IBTimes: But Halston's empire nearly crumbled after he set up a licensing arrangement with JCPenney; it didn't work.
Rucci: "Exactly."
IBTimes: Have you thought about that as you established your own brand and avoided licensing?
Rucci. "You have to know what you can and cannot do."
IBTimes: Last year you went through some difficult times financially. There was talk of bankruptcy and you had to cancel your show. How have you emerged from that?
Rucci: "We have a marvelous CEO this year that has helped turned the company around, Jeffrey Aronsson, and his visions have been extraordinary. And it feels like we're 10 years away from last year. And I'm not embarrassed to talk about it because they were very dark moments. And in a way, I was never fearful it was going to end because the universe wouldn't let that happen. But Jeffrey happened, like it was supposed to."
IBTimes: How is he guiding the future of the company?
Rucci: "Ask him!

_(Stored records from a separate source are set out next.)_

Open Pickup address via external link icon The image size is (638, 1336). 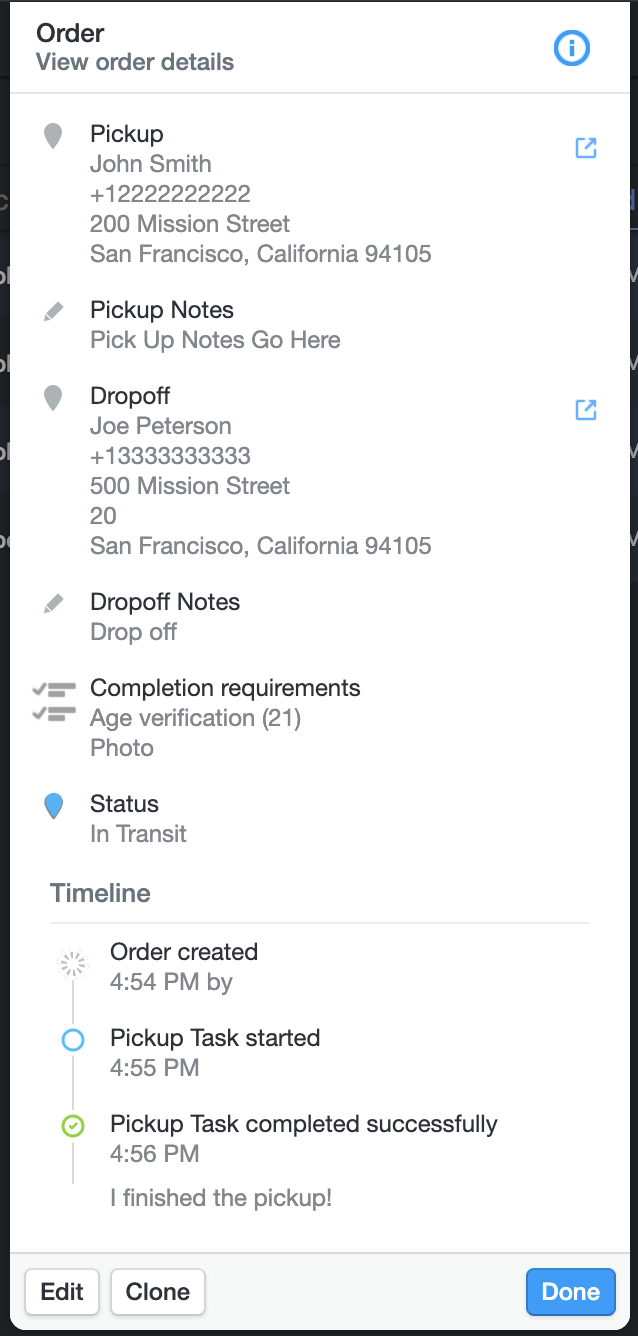point(586,148)
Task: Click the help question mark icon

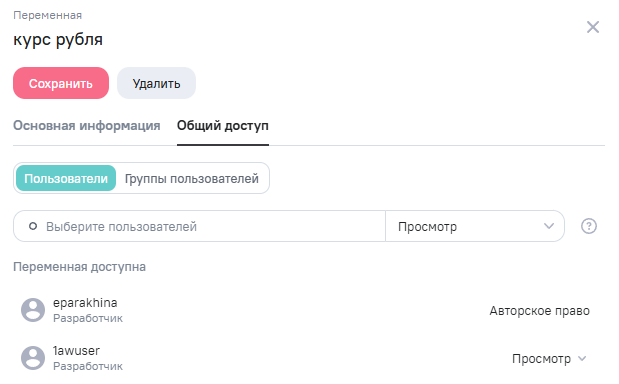Action: click(589, 226)
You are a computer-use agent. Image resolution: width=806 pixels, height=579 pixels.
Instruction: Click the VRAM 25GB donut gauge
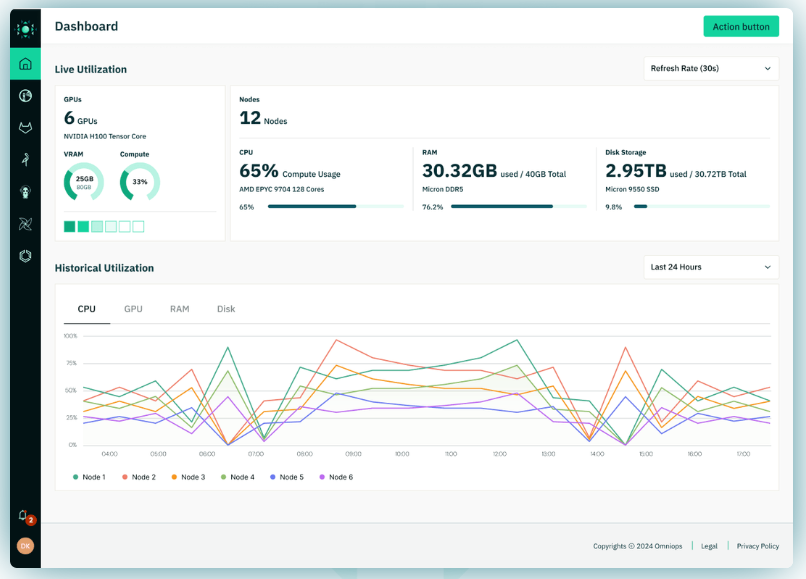click(x=84, y=182)
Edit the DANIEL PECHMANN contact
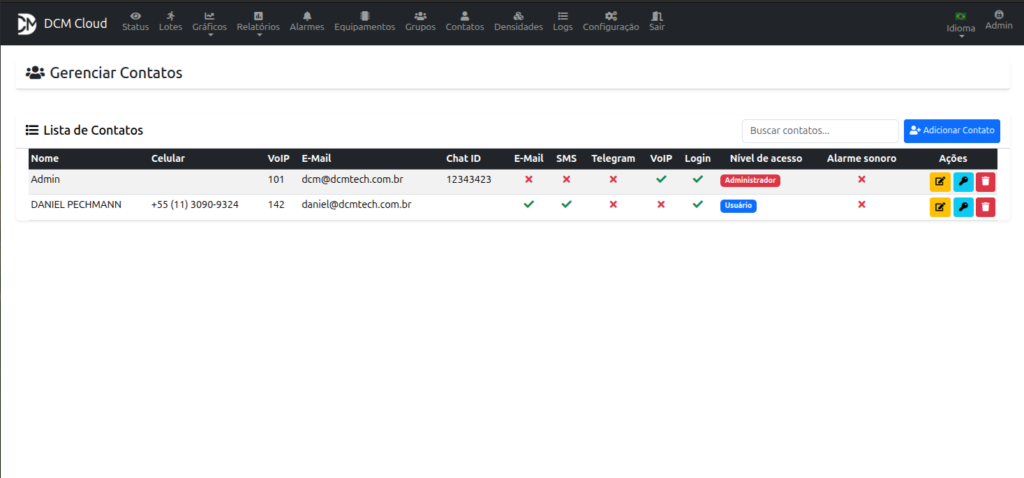 [x=940, y=207]
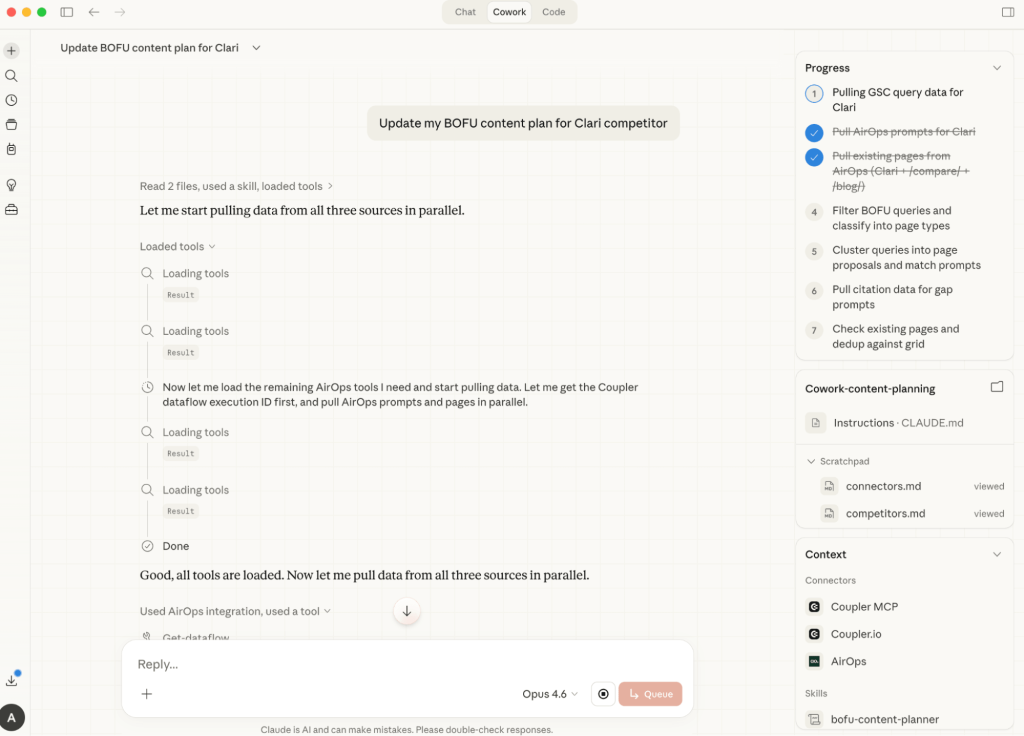Switch to the Chat tab
Image resolution: width=1024 pixels, height=736 pixels.
[465, 12]
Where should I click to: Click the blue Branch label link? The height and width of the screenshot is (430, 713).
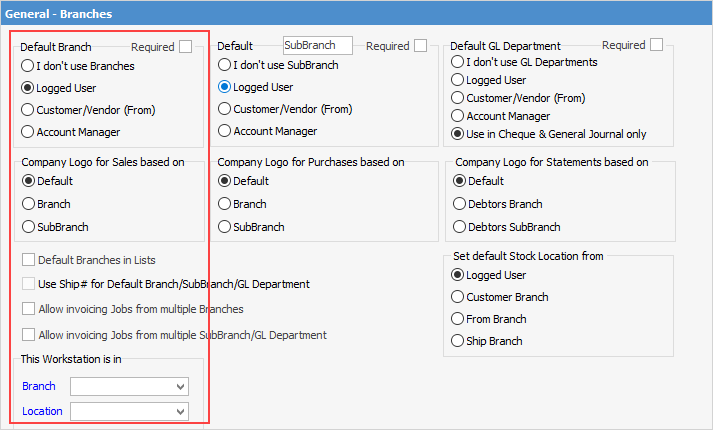coord(39,386)
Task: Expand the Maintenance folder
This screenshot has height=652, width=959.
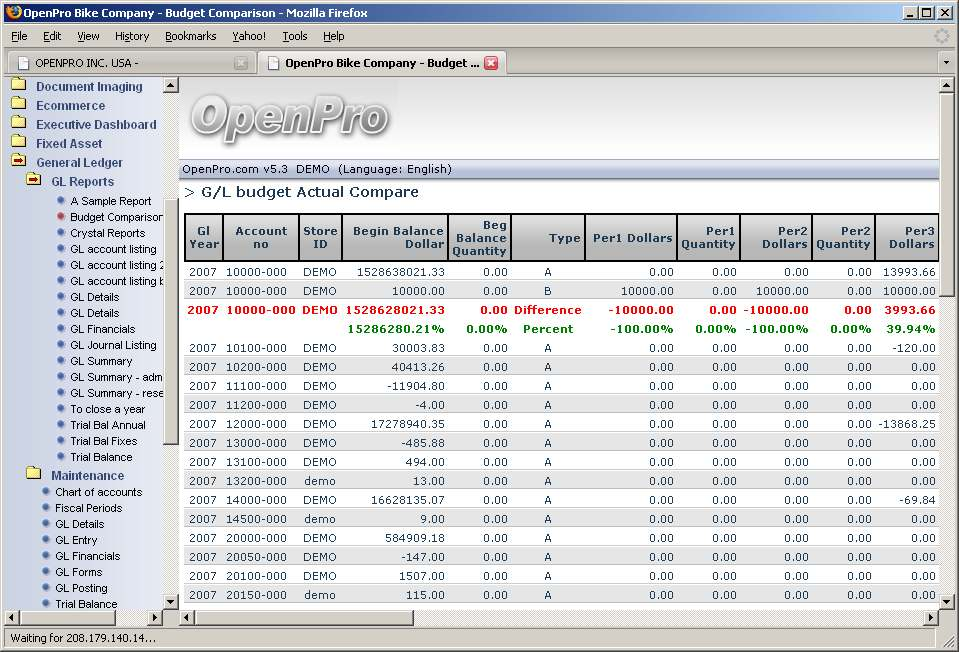Action: point(33,475)
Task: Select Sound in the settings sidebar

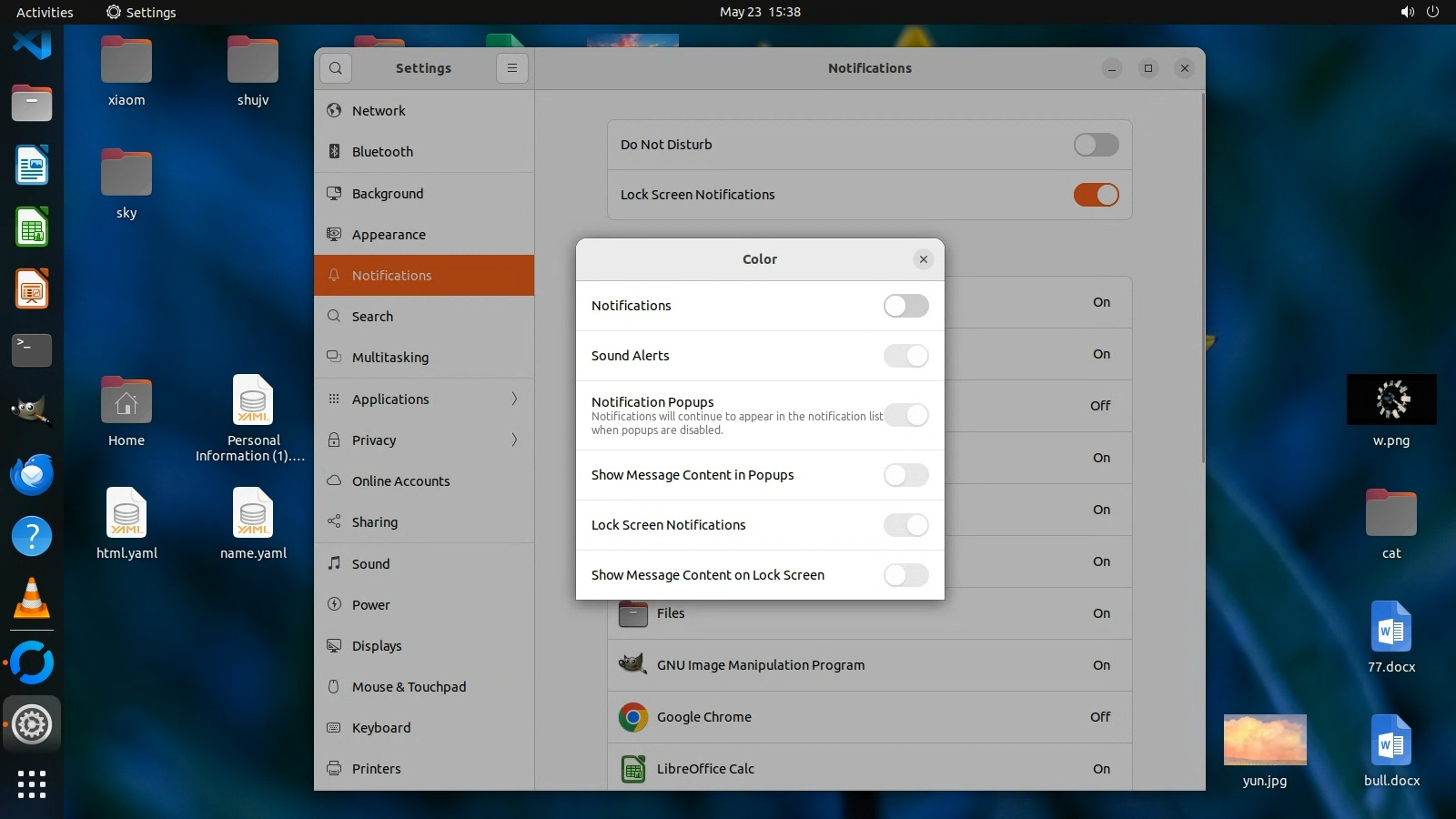Action: pos(370,564)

Where is he? He was just here! Well, he does it with humanitarianism. He is an honest honorable man with great business savvy and he does it from his heart. He has more to do with that than fashion and that's why I adore him. It's a marriage that [claps his hands together]."
IBTimes: How do you stay inspired after what 30, how many years?
Rucci: "31 years! It's the obsessiveness. It's in my blood. I mean, it's that simple. And also I diversify with painting. I just had a new show of paintings on December 15 in San Francisco, so I think that helps a great deal."